Mysql - optimisation - multiple group_concat & joins using having - mysql

I've looked at similar group_concat mysql optimisation threads but none seem relevant to my issue, and my mysql knowledge is being stretched with this one.
I have been tasked with improving the speed of a script with an extremely heavy Mysql query contained within.
The query in question uses GROUP_CONCAT to create a list of colours, tags and sizes all relevant to a particular product. It then uses HAVING / FIND_IN_SET to filter these concatenated lists to find the attribute, set by the user controls and display the results.
In the example below it's looking for all products with product_tag=1, product_colour=18 and product_size=17. So this could be a blue product (colour) in medium (size) for a male (tag).
The shop_products tables contains about 3500 rows, so is not particularly large, but the below takes around 30 seconds to execute.
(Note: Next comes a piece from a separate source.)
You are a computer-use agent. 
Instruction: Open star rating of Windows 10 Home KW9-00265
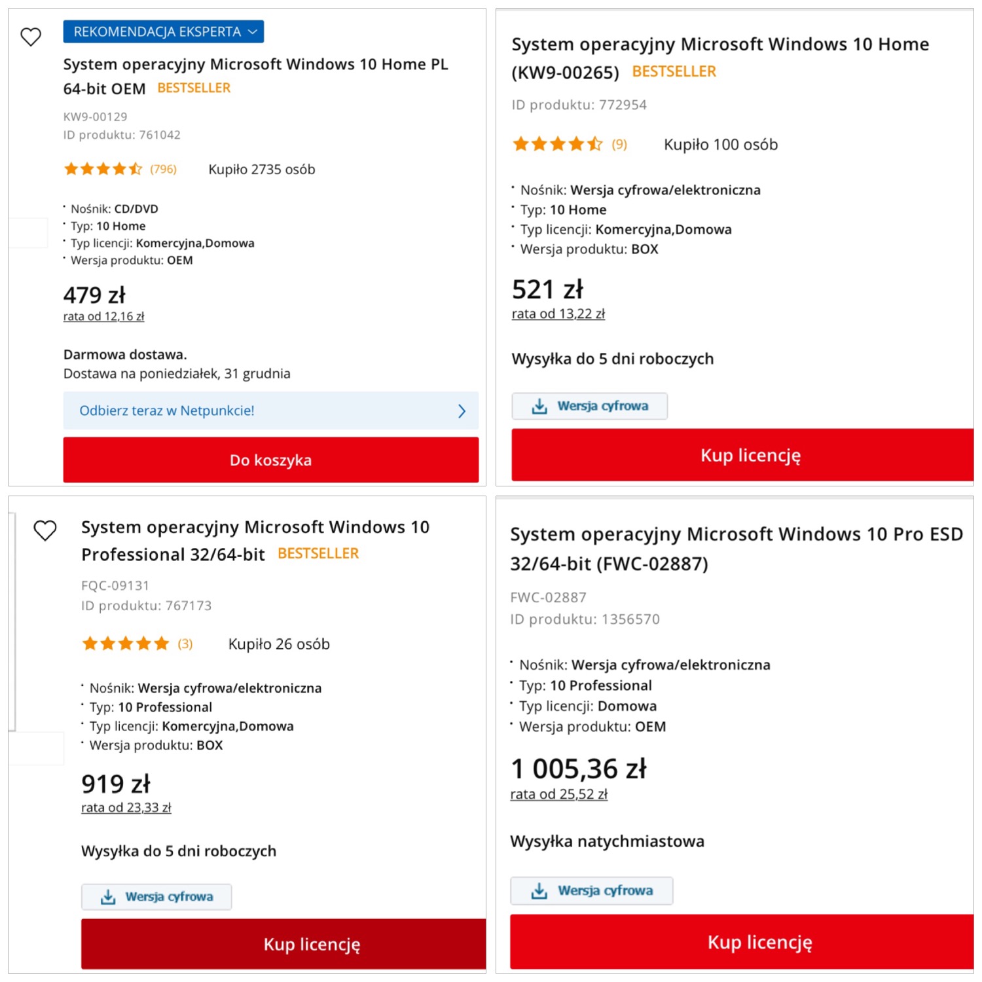(x=557, y=144)

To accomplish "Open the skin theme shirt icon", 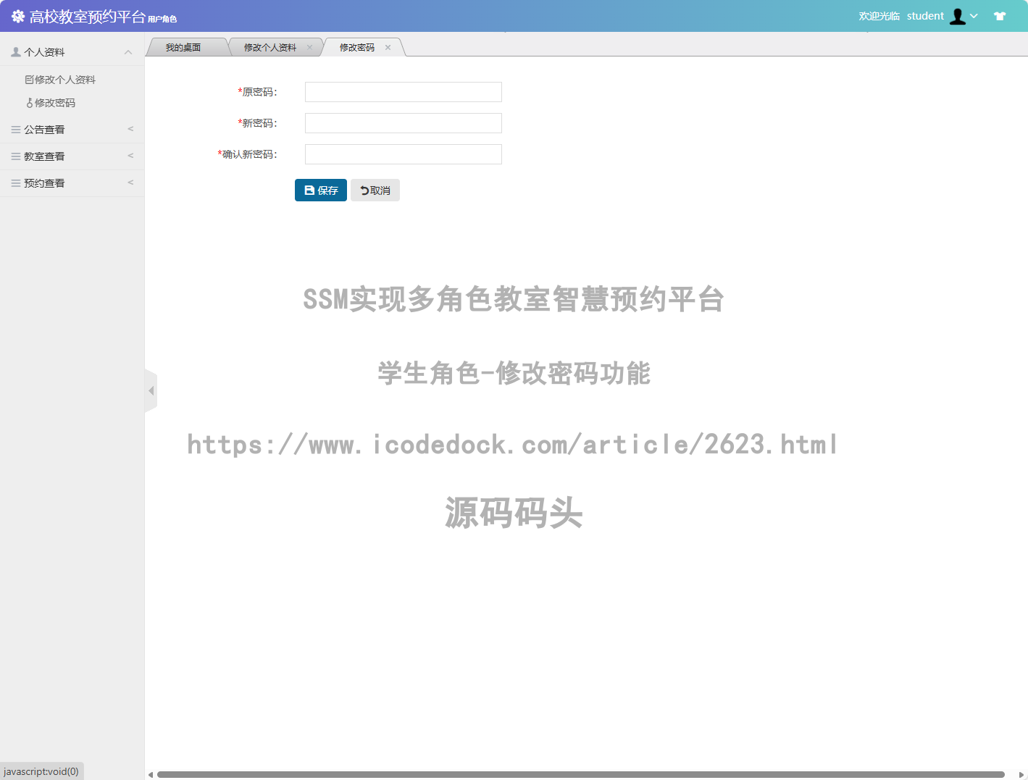I will pyautogui.click(x=1000, y=16).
It works OK with 1 or 2 joins, but adding in the third just kills it.
SELECT shop_products.id, shop_products.name, shop_products.default_image_id,
GROUP_CONCAT( DISTINCT shop_product_to_colours.colour_id ) AS product_colours,
GROUP_CONCAT( DISTINCT shop_products_to_tag.tag_id ) AS product_tags,
GROUP_CONCAT( DISTINCT shop_product_colour_to_sizes.tag_id ) AS product_sizes
FROM shop_products
LEFT JOIN shop_product_to_colours ON shop_products.id = shop_product_to_colours.product_id
LEFT JOIN shop_products_to_tag ON shop_products.id = shop_products_to_tag.product_id
LEFT JOIN shop_product_colour_to_sizes ON shop_products.id = shop_product_colour_to_sizes.product_id
WHERE shop_products.category_id = '50'
GROUP BY shop_products.id
HAVING((FIND_IN_SET( 1, product_tags ) >0)
AND(FIND_IN_SET( 18, product_colours ) >0)
AND(FIND_IN_SET( 17, product_sizes ) >0))
ORDER BY shop_products.name ASC
LIMIT 0 , 30
I was hoping somebody could generally advise a better way to structure this query without re-structuring the database (which isn't really an option at this point without weeks of data migration and script changes)? Or any general advise on optimisation. Using explain currently returns the below (as you can see the indexes are all over the place!).
id select_type table type possible_keys key key_len ref rows Extra
1 SIMPLE shop_products ref category_id,category_id_2 category_id 2 const 3225 Using where; Using temporary; Using filesort
1 SIMPLE shop_product_to_colours ref product_id,product_id_2,product_id_3 product_id 4 candymix_db.shop_products.id 13
1 SIMPLE shop_products_to_tag ref product_id,product_id_2 product_id 4 candymix_db.shop_products.id 4
1 SIMPLE shop_product_colour_to_sizes ref product_id product_id 4 candymix_db.shop_products.id 133

Rewrite query to use WHERE instead of HAVING. Because WHERE is applied when MySQL performs search on rows and it can use index. HAVING is applied after rows are selected to filter already selected result. HAVING by design can't use indexes.
You can do it, for example, this way:
SELECT p.id, p.name, p.default_image_id,
GROUP_CONCAT( DISTINCT pc.colour_id ) AS product_colours,
GROUP_CONCAT( DISTINCT pt.tag_id ) AS product_tags,
GROUP_CONCAT( DISTINCT ps.tag_id ) AS product_sizes
FROM shop_products p
JOIN shop_product_to_colours pc_test ON p.id = pc_test.product_id AND pc_test.colour_id = 18
JOIN shop_products_to_tag pt_test ON p.id = pt_test.product_id AND pt_test.tag_id = 1
JOIN shop_product_colour_to_sizes ps_test ON p.id = ps_test.product_id AND ps_test.tag_id = 17
JOIN shop_product_to_colours pc ON p.id = pc.product_id
JOIN shop_products_to_tag pt ON p.id = pt.product_id
JOIN shop_product_colour_to_sizes ps ON p.id = ps.product_id
WHERE p.category_id = '50'
GROUP BY p.id
ORDER BY p.name ASC
Update
We are joining each table two times.
First to check if it contains some value (condition from FIND_IN_SET).
Second join will produce data for GROUP_CONCAT to select all product values from table.
Update 2
As #Matt Raines commented, if we don't need list product values with GROUP_CONCAT, query becomes even simplier:
SELECT p.id, p.name, p.default_image_id
FROM shop_products p
JOIN shop_product_to_colours pc ON p.id = pc.product_id
JOIN shop_products_to_tag pt ON p.id = pt.product_id
JOIN shop_product_colour_to_sizes ps ON p.id = ps.product_id
WHERE p.category_id = '50'
AND (pc.colour_id = 18 AND pt.tag_id = 1 AND ps.tag_id = 17)
GROUP BY p.id
ORDER BY p.name ASC
This will select all products with three filtered attributes.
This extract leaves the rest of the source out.